BEGIN
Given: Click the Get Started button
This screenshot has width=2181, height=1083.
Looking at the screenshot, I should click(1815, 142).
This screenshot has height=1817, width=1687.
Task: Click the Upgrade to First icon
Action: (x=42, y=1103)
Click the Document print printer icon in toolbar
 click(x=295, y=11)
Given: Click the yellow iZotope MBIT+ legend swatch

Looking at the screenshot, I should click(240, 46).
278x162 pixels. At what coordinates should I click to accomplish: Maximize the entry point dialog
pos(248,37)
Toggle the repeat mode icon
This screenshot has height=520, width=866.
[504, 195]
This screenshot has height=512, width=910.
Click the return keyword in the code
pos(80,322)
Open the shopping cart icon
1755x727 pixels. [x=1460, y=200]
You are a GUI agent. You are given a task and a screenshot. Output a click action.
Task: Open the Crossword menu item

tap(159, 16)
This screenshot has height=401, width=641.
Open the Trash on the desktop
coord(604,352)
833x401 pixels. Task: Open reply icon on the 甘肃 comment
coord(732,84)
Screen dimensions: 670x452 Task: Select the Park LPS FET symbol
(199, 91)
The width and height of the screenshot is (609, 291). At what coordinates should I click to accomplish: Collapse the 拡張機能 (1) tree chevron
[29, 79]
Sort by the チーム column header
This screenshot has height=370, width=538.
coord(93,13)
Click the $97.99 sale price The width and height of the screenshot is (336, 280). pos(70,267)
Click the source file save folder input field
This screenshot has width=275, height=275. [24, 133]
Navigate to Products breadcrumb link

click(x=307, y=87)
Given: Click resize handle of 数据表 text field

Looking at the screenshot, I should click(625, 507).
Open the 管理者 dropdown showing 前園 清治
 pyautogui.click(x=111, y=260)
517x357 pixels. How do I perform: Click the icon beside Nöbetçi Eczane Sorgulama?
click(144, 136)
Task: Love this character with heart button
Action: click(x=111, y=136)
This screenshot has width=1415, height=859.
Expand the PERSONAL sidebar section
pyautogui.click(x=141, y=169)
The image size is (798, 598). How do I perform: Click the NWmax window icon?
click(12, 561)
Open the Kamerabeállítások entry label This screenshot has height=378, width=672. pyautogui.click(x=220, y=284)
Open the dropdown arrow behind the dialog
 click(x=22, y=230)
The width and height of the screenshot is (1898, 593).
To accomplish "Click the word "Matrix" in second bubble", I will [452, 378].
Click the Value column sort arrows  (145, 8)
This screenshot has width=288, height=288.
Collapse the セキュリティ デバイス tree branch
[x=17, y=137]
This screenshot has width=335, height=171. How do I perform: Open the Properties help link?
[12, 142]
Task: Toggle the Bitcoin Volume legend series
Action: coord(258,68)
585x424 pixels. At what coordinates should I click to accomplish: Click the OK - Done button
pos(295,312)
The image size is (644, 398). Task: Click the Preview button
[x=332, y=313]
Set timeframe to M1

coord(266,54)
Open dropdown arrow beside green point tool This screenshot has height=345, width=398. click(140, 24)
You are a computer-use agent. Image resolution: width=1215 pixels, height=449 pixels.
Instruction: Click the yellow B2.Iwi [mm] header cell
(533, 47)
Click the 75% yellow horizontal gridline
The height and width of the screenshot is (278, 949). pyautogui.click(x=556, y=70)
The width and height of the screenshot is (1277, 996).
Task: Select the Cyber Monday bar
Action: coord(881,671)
END
§ WHAT THIS TASK INVOLVES:
Transcription of the entire listing, word for word, is required.

§ ANSWER SECTION:
Given: Click the Get Started button
This screenshot has width=2181, height=1083.
Looking at the screenshot, I should click(1815, 142).
This screenshot has height=1817, width=1687.
Task: Click the Upgrade to First icon
Action: (x=42, y=1103)
Click the Document print printer icon in toolbar
 click(x=295, y=11)
Given: Click the yellow iZotope MBIT+ legend swatch

Looking at the screenshot, I should click(240, 46).
278x162 pixels. At what coordinates should I click to accomplish: Maximize the entry point dialog
pos(248,37)
Toggle the repeat mode icon
This screenshot has height=520, width=866.
[504, 195]
This screenshot has height=512, width=910.
Click the return keyword in the code
pos(80,322)
Open the shopping cart icon
1755x727 pixels. [x=1460, y=200]
You are a GUI agent. You are given a task and a screenshot. Output a click action.
Task: Open the Crossword menu item

tap(159, 16)
This screenshot has height=401, width=641.
Open the Trash on the desktop
coord(604,352)
833x401 pixels. Task: Open reply icon on the 甘肃 comment
coord(732,84)
Screen dimensions: 670x452 Task: Select the Park LPS FET symbol
(199, 91)
The width and height of the screenshot is (609, 291). At what coordinates should I click to accomplish: Collapse the 拡張機能 (1) tree chevron
[29, 79]
Sort by the チーム column header
This screenshot has height=370, width=538.
coord(93,13)
Click the $97.99 sale price The width and height of the screenshot is (336, 280). pos(70,267)
Click the source file save folder input field
This screenshot has width=275, height=275. [24, 133]
Navigate to Products breadcrumb link

click(x=307, y=87)
Given: Click resize handle of 数据表 text field

Looking at the screenshot, I should click(625, 507).
Open the 管理者 dropdown showing 前園 清治
 pyautogui.click(x=111, y=260)
517x357 pixels. How do I perform: Click the icon beside Nöbetçi Eczane Sorgulama?
click(144, 136)
Task: Love this character with heart button
Action: click(x=111, y=136)
This screenshot has width=1415, height=859.
Expand the PERSONAL sidebar section
pyautogui.click(x=141, y=169)
The image size is (798, 598). How do I perform: Click the NWmax window icon?
click(12, 561)
Open the Kamerabeállítások entry label This screenshot has height=378, width=672. pyautogui.click(x=220, y=284)
Open the dropdown arrow behind the dialog
 click(x=22, y=230)
The width and height of the screenshot is (1898, 593).
To accomplish "Click the word "Matrix" in second bubble", I will [452, 378].
Click the Value column sort arrows  (145, 8)
This screenshot has width=288, height=288.
Collapse the セキュリティ デバイス tree branch
[x=17, y=137]
This screenshot has width=335, height=171. How do I perform: Open the Properties help link?
[12, 142]
Task: Toggle the Bitcoin Volume legend series
Action: coord(258,68)
585x424 pixels. At what coordinates should I click to accomplish: Click the OK - Done button
pos(295,312)
The image size is (644, 398). Task: Click the Preview button
[x=332, y=313]
Set timeframe to M1

coord(266,54)
Open dropdown arrow beside green point tool This screenshot has height=345, width=398. click(140, 24)
You are a computer-use agent. Image resolution: width=1215 pixels, height=449 pixels.
Instruction: Click the yellow B2.Iwi [mm] header cell
(533, 47)
Click the 75% yellow horizontal gridline
The height and width of the screenshot is (278, 949). pyautogui.click(x=556, y=70)
The width and height of the screenshot is (1277, 996).
Task: Select the Cyber Monday bar
Action: coord(881,671)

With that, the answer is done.